Bastian begleitete ihn bis zur Gartentür. »Sag mal ehrlich, wie sieht es denn bei dir wirklich aus, Basti?« fragte Dr. Norden.

»So gut wie bei Danny bestimmt nicht, aber ich tippe auf 2,5.«

»Und darüber regt sich deine Mutter so auf?«

»Ich sage es ja nicht so deutlich. Wenn dann eine Zahl hinter dem Komma abweicht, regt sie sich auf, weil ich mich besser eingeschätzt habe. Ihr kann man es nicht recht machen.«

»Und was hast du vor?«

»Am liebsten würde ich einen Job in einem Verlag annehmen, aber sie will ja, daß ich studiere. Man ist nichts in ihren Augen, wenn man nicht Akademiker ist. Dabei hat es mein Vater auch ohne Studium weit gebracht.« Ein schwerer Seufzer folgte.

»Du kannst immer zu mir kommen, wenn du einen Rat brauchst«, sagte Daniel väterlich.

»Sie ahnen nicht, wie sehr ich Danny um seine Eltern beneide, viele tun das übrigens.«

»Ich nehme an, daß dein Vater den Ton angab, solange er lebte.«

»Aber mit ihm konnte man vernünftig reden.

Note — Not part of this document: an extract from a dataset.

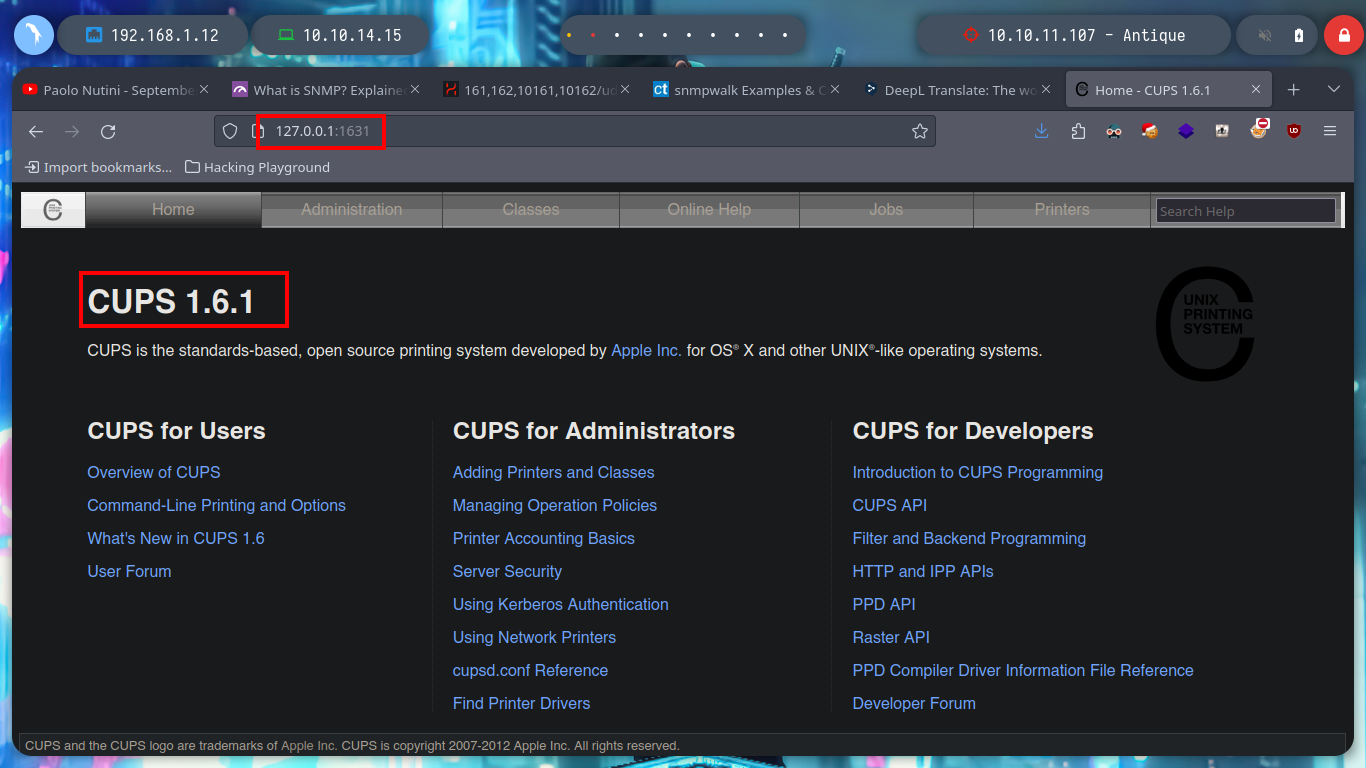Image resolution: width=1366 pixels, height=768 pixels.
Task: Open the cookie extension with Santa hat
Action: pyautogui.click(x=1150, y=131)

Ich weiß nicht, wie es weitergehen wird, wenn ich mein Elternhaus verlasse. Mir traut ja niemand zu, daß ich mich durchsetzen kann.«

»Doch, ich traue es dir zu, Bastian.« Daniel Norden hielt seine Hand fest umschlossen.

»Danke, vielen Dank, Dr. Norden.« Ein Leuchten war in Bastians hellen Augen.

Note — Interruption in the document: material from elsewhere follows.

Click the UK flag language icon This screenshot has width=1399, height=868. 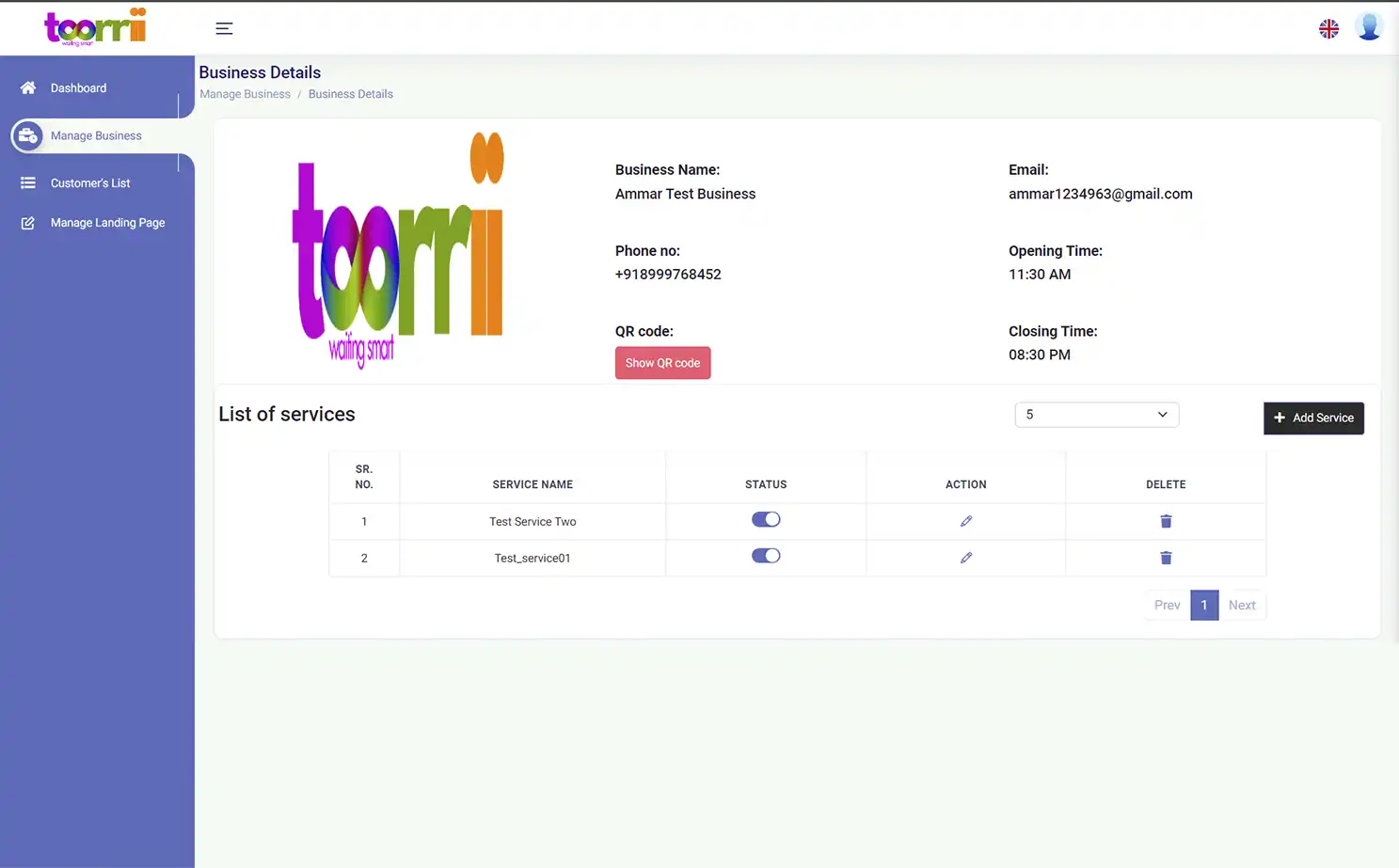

Daniel atmete auf. Um Bastian braucht es ihm nicht bange zu sein. Das konnte er auch Fee sagen, die sich Gedanken gemacht hatte.

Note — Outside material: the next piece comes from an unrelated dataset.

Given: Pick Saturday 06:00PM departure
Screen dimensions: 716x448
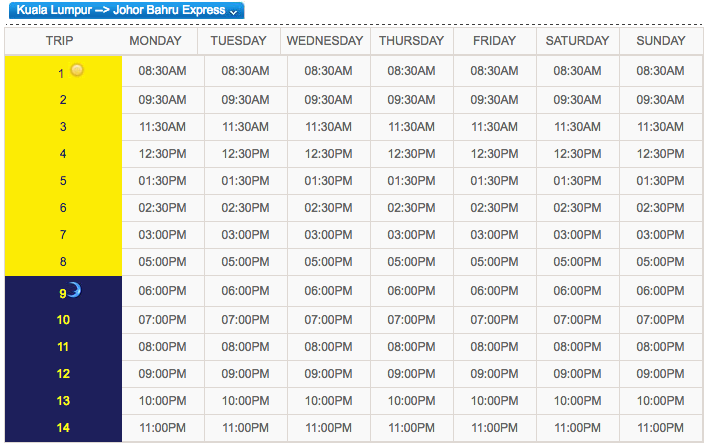Looking at the screenshot, I should pos(578,291).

»Wenn Frau Fechner mal keinen mehr ständig um sich hat, dem sie etwas vorjammern kann, wird sie sich darauf besinnen, daß sie doch eigentlich noch schöne Jahre vor sich haben könnte, wenn sie sich nur um sich selbst zu kümmern braucht. Ich kenne diese Art Frauen. Sie entdecken den zweiten Frühling.«

»Hoffentlich«, sagte Fee mit einem tiefen Seufzer. Dann widmete sie sich lieber ihren Kindern, da die Zwillinge eine Streitphase hatten und mal wieder herausfinden wollten, wer Sieger blieb. Sie mischte sich nicht ein, sie beobachtete die beiden, die ihre Auseinandersetzungen mit Worten führten, und wenn Kraftausdrücke fielen, klapperte Fee mit der Strafkasse. Dann herrschte bald Ruhe.

»Worum ging es eigentlich?« fragte Fee.

»Jan hat gesagt, daß er genauso schlau wird wie Danny«, erklärte Desi empört. »Dabei weiß er nicht mal, was tolerant ist.«

»Weißt du es?« fragte Fee.

»Na klar, wenn man nachgibt.«

Wie pfiffig sie schon waren, Fee konnte es fast nicht glauben. Es ging so schnell. Die Tage, Wochen und Monate eilten nur so dahin, und bald waren sie schon wieder ein Jahr älter. Dann kamen sie in die Schule und würden den Lehrerinnen und Lehrern bestimmt mehr zu schaffen machen als Anneka. Sie waren mehr wie ihre großen Brüder und manchmal auch ziemlich vorlaut, aber wer hätte schon Desis Charme widerstehen können. Sie mußte nur ihre großen dunklen Augen rollen, und schon hatte sie gewonnen. Fee ließ sich davon allerdings nicht mehr bestechen. Sie verstand es auch, sich Respekt zu verschaffen, ohne allzu streng zu sein.